INPUT FOR THIS TASK:

= = = = =

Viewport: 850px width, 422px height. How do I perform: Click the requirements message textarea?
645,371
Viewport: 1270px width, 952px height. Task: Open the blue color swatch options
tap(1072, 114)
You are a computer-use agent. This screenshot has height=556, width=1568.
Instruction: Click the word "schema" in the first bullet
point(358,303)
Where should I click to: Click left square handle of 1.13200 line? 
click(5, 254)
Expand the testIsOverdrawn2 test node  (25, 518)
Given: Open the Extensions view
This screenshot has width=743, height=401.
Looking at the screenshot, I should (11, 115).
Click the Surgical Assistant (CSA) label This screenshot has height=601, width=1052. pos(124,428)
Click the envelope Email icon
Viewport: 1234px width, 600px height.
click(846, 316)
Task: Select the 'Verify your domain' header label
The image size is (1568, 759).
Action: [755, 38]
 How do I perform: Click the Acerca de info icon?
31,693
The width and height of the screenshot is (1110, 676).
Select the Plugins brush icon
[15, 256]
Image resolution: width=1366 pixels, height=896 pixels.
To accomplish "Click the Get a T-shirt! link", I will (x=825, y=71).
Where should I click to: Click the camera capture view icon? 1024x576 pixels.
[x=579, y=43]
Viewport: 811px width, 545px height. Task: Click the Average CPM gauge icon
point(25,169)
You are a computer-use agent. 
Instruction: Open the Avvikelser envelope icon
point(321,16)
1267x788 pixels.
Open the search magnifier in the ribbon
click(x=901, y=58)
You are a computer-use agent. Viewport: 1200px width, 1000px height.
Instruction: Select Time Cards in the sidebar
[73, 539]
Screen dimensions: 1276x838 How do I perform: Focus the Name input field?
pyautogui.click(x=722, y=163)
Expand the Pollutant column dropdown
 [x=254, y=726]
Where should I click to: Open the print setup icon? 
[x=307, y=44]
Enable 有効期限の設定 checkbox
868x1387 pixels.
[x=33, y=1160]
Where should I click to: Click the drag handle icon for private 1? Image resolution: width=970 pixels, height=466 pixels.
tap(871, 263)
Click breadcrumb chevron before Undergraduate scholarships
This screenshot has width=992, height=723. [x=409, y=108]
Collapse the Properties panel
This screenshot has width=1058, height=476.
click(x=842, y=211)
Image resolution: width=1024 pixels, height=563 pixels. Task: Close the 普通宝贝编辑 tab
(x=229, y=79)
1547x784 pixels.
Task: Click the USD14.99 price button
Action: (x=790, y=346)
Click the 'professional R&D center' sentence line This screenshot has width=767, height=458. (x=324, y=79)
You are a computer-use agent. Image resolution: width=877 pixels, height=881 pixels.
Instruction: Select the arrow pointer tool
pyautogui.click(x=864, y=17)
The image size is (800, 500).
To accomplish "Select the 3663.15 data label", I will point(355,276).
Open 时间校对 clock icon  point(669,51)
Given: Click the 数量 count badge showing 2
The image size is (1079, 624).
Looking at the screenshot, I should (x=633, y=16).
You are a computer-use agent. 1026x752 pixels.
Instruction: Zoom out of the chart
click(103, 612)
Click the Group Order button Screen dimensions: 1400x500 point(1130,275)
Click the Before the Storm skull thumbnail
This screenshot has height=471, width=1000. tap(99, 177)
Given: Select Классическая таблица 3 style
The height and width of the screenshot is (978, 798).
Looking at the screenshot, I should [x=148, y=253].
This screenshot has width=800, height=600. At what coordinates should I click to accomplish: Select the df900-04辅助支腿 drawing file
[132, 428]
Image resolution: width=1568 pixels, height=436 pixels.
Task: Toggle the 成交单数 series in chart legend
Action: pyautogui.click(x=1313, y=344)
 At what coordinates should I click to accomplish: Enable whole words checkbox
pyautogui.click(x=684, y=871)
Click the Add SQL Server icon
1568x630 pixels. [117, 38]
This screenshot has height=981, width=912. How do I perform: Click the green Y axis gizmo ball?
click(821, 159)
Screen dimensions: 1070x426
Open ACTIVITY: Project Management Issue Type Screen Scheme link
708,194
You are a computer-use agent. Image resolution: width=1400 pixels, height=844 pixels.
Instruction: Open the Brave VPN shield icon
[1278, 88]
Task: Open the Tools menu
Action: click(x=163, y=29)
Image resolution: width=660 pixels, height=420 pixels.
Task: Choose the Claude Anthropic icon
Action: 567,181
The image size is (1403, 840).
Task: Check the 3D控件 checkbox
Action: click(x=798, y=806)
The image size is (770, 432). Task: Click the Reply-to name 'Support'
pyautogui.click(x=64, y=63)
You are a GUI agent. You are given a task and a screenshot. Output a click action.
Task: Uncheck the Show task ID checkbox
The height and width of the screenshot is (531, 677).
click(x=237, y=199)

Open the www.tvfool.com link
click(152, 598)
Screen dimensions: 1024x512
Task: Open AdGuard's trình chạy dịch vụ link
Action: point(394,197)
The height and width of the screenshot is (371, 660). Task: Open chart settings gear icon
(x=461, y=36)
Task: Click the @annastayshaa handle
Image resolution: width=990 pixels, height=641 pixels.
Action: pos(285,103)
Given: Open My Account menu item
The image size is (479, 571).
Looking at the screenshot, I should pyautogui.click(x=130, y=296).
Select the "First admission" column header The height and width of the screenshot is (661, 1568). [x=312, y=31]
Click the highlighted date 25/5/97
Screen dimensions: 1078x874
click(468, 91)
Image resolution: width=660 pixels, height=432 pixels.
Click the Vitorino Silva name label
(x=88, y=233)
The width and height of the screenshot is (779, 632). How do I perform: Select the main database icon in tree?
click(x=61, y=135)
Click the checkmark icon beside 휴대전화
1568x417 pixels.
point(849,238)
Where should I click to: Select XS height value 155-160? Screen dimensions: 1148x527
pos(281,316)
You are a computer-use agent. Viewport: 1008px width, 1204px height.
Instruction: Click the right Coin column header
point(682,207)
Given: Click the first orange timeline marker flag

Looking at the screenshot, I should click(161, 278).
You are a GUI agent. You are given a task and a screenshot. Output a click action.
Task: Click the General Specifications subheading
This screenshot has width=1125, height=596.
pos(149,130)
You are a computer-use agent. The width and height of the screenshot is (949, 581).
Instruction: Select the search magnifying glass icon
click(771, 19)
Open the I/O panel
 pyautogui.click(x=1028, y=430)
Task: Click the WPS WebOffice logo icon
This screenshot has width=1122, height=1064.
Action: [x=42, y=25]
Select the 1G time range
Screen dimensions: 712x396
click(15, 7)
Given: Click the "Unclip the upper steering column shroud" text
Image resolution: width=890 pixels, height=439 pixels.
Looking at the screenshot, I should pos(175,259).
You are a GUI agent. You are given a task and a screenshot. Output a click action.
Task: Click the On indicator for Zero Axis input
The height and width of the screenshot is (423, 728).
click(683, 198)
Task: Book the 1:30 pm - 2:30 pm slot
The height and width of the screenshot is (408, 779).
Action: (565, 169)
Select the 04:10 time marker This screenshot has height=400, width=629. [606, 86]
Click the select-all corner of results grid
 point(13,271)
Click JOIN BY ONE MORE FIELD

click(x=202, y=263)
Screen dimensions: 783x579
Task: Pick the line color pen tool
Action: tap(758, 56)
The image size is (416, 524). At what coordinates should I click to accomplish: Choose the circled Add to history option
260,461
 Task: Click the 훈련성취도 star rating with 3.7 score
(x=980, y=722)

= = = = =

AIM OF THE EXERCISE: Copy out each line of the data that holds the string "computer".

RESPONSE:
You are a computer-use agent. This screenshot has height=556, width=1568.
You are a computer-use agent. 
You are a computer-use agent. Viewport: 1200px width, 1000px height.
You are a computer-use agent. Image resolution: width=877 pixels, height=881 pixels.
You are a computer-use agent. 1026x752 pixels.
You are a computer-use agent. Image resolution: width=1400 pixels, height=844 pixels.
You are a computer-use agent. Viewport: 1008px width, 1204px height.
You are a computer-use agent. The width and height of the screenshot is (949, 581).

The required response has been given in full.